The current priorities are improving the training scripts to better automate training and collecting user input [1, 2] to identify valuable models to train.
Looking forward, I am planning to keep the current package format for at least most of 2022 and when breaking changes do occur I’m considering single character tokenization and seq2seq sentence boundary detection. Depending on how the machine translation field progresses few shot translation, which is already implemented, may also play a larger role in later versions.
I’d also like to expand into using CTranslate2 language models for more tasks including possibly: Q&A, summarizing text, generating text, messaging, and more. It’s currently possible to use Argos Translate for custom tasks by training a custom translation model but pretrained models and better support would make this much easier.
Another promising area is combining multiple pieces of functionality into one model, this allows for larger models in absolute terms (instead of many small ones) that can share understanding of language and the world. For example, the current sentence boundary detection models used in the Mac app are separate from the translation models. In the future it could become possible to combine them.

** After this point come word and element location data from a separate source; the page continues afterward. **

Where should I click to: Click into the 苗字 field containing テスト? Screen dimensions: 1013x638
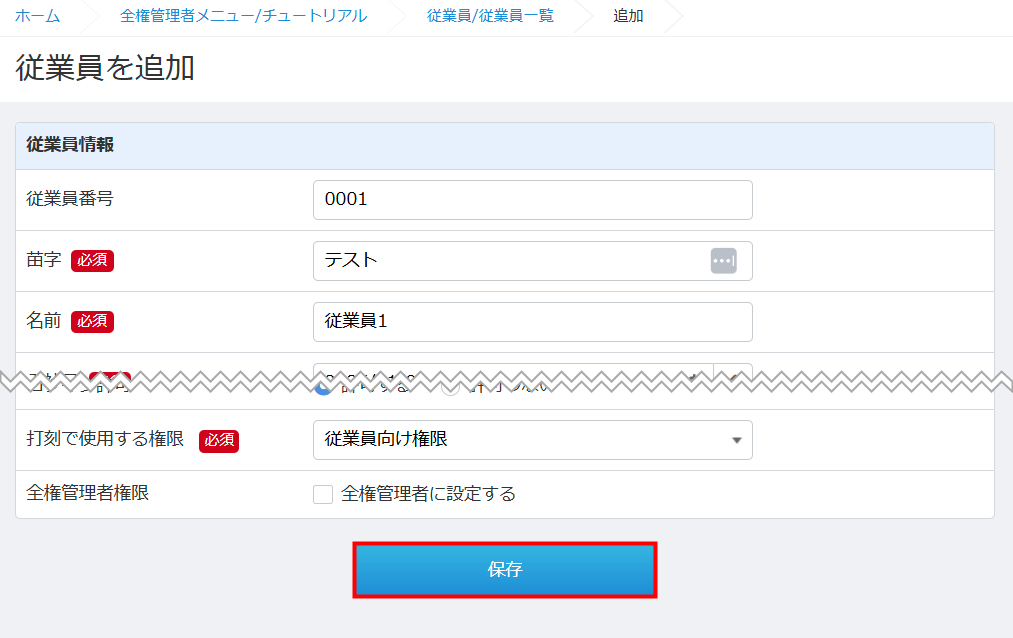pyautogui.click(x=510, y=261)
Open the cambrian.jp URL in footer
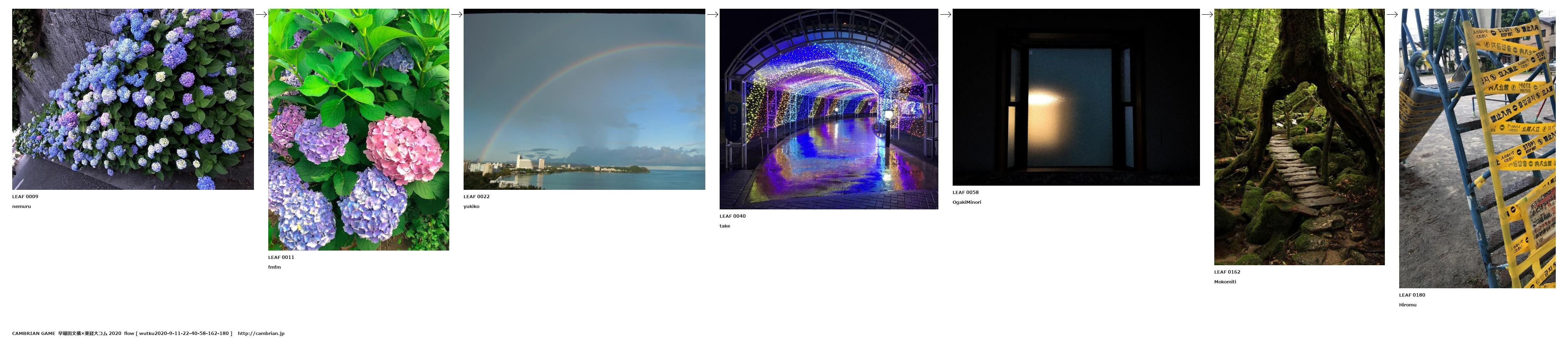Screen dimensions: 1568x342 click(x=261, y=334)
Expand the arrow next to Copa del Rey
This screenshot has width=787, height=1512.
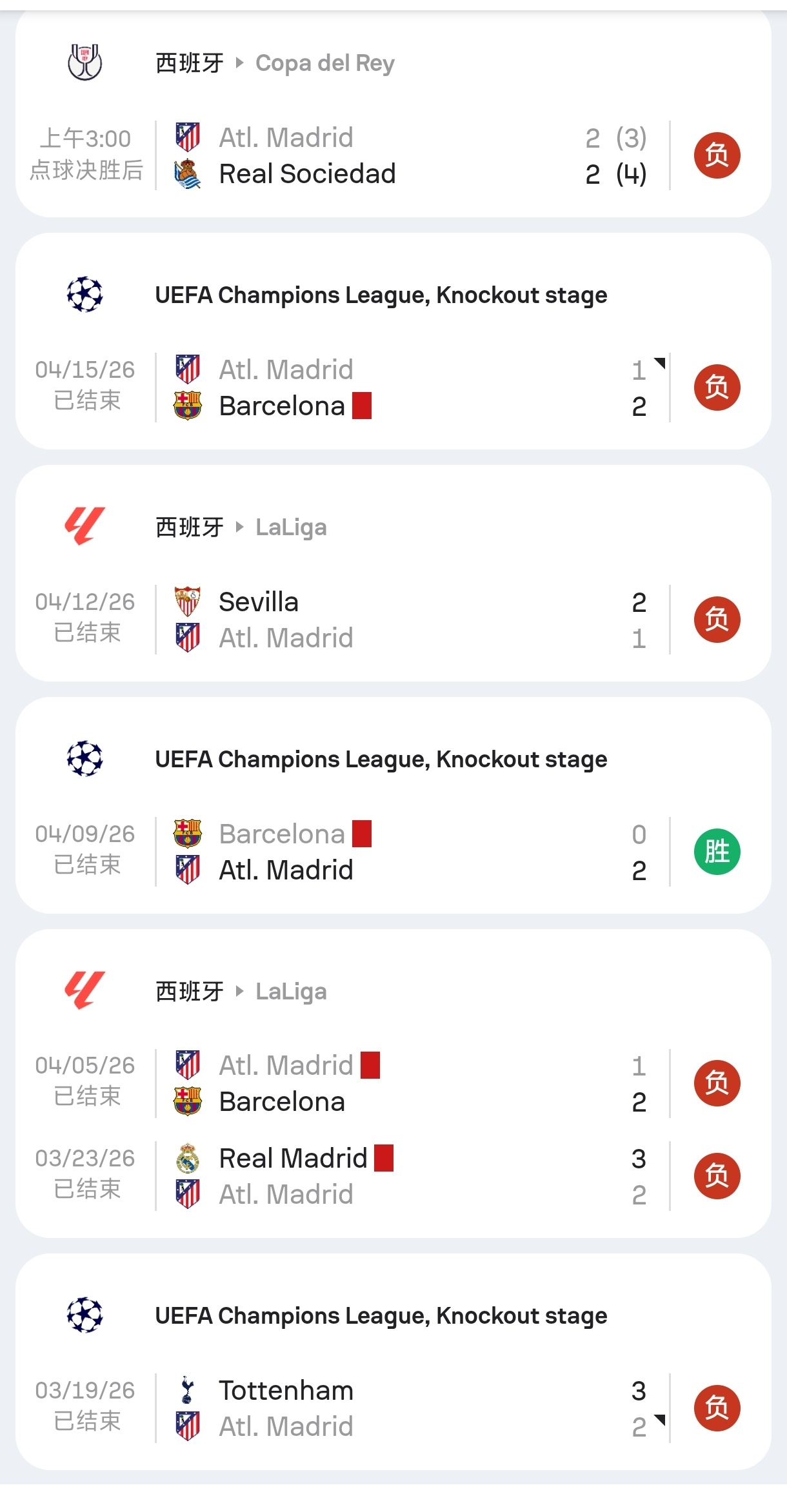[239, 63]
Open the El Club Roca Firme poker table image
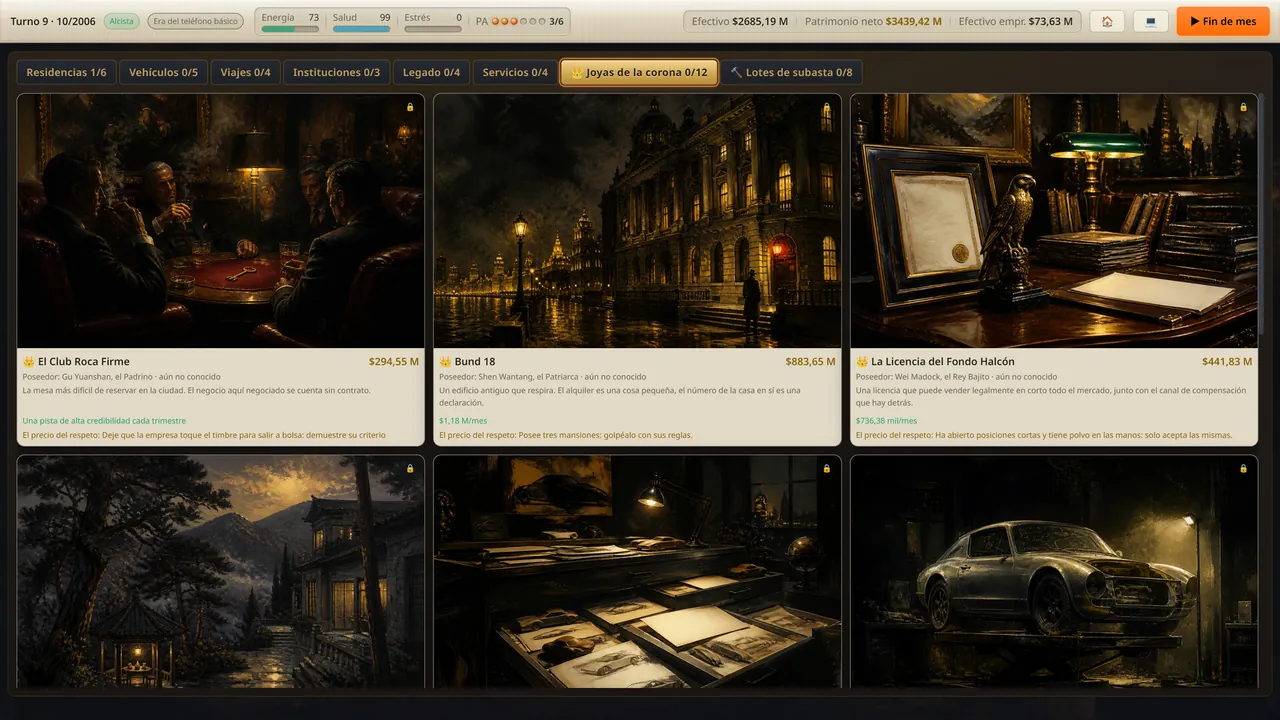Viewport: 1280px width, 720px height. [x=221, y=221]
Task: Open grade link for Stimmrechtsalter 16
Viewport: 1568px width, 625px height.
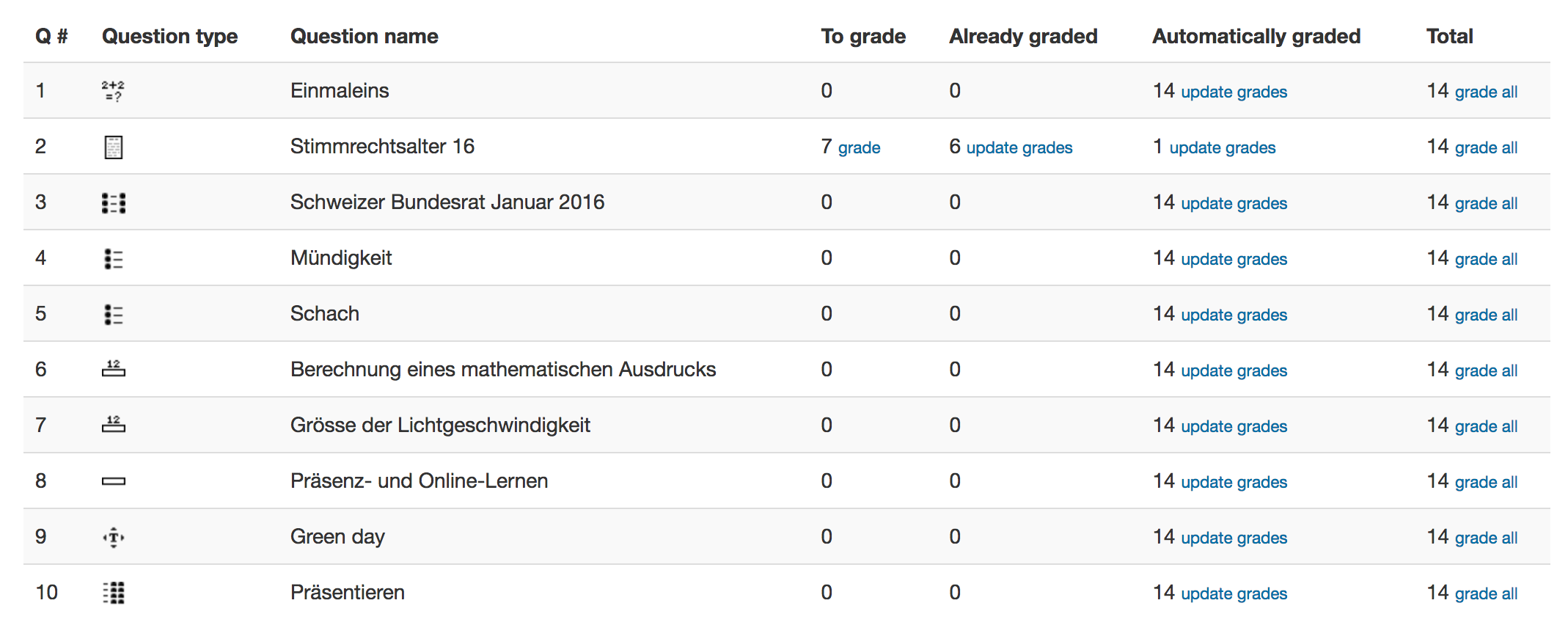Action: (x=859, y=147)

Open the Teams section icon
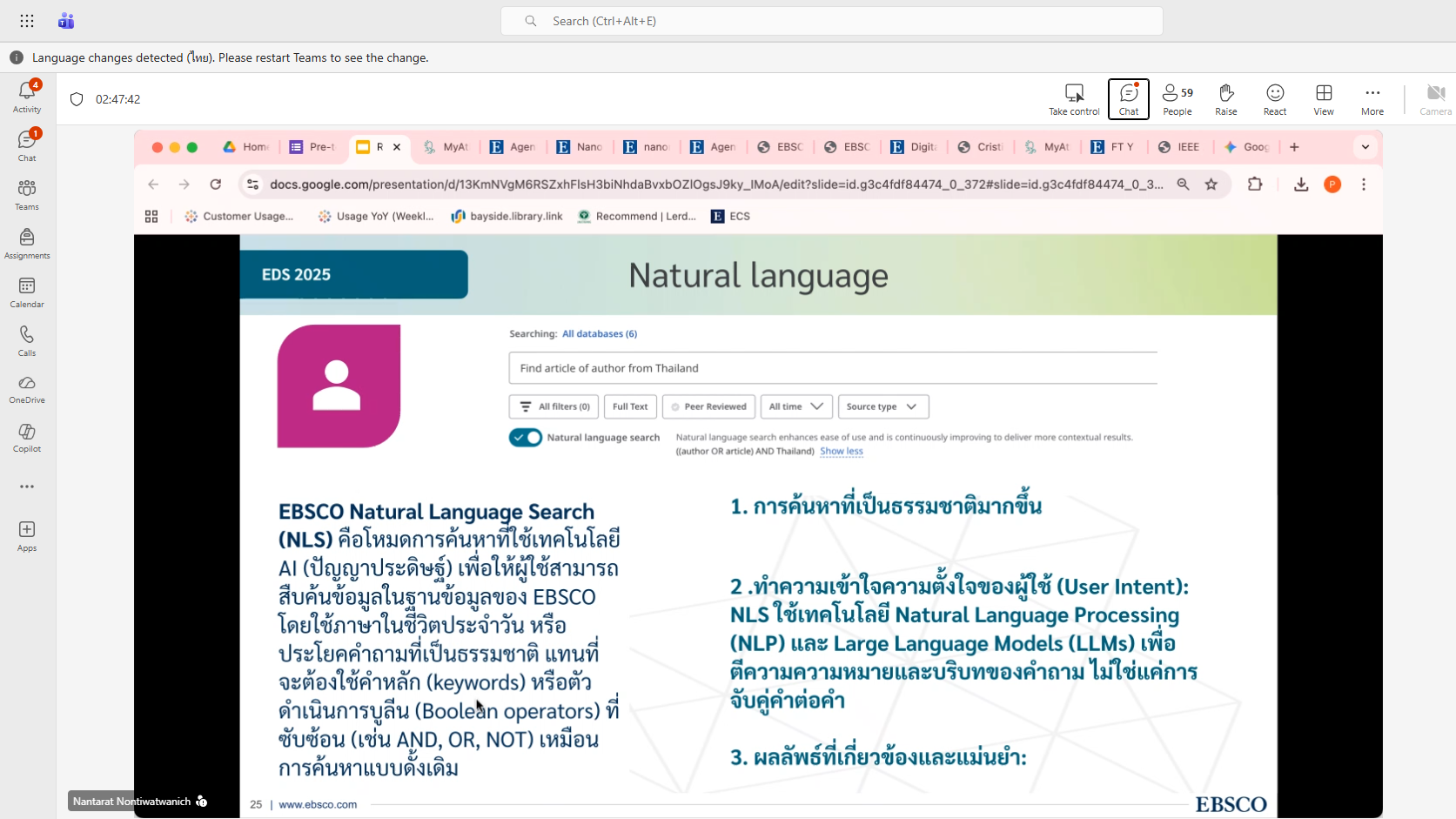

The idea with seq2seq sentence boundary detection is to run an input like this through the network:
<detect-sentence-boundary> This is the first sentence. This is more text that i
Which gives an output like this:
This is the first sentence. <sentence-boundary>
This is currently used for the Mac app which can’t support Stanza. If there’s enough improvement in ML hardware/software by the time 2.0 makes sense this could not be necessary and instead translate entire paragraphs or more at a time.
A long term goal could be trivialization of the process of 1) Generating a new language model (or improving an existing one) and 2) Use the new language model in argos.
I guess just improving the usability / decreasing the learning curve for https://github.com/argosopentech/onmt-models
If training can be done without a GPU (for learning purposes on a very small model) that should also be made available an option. Just a thought, I guess it would be interesting to see if making it easier to generate models leads to overall better translations with models contributed by a wider community.
Easier to use training scripts is definitely a goal, I’ve been working on a Docker version that’s easier to run.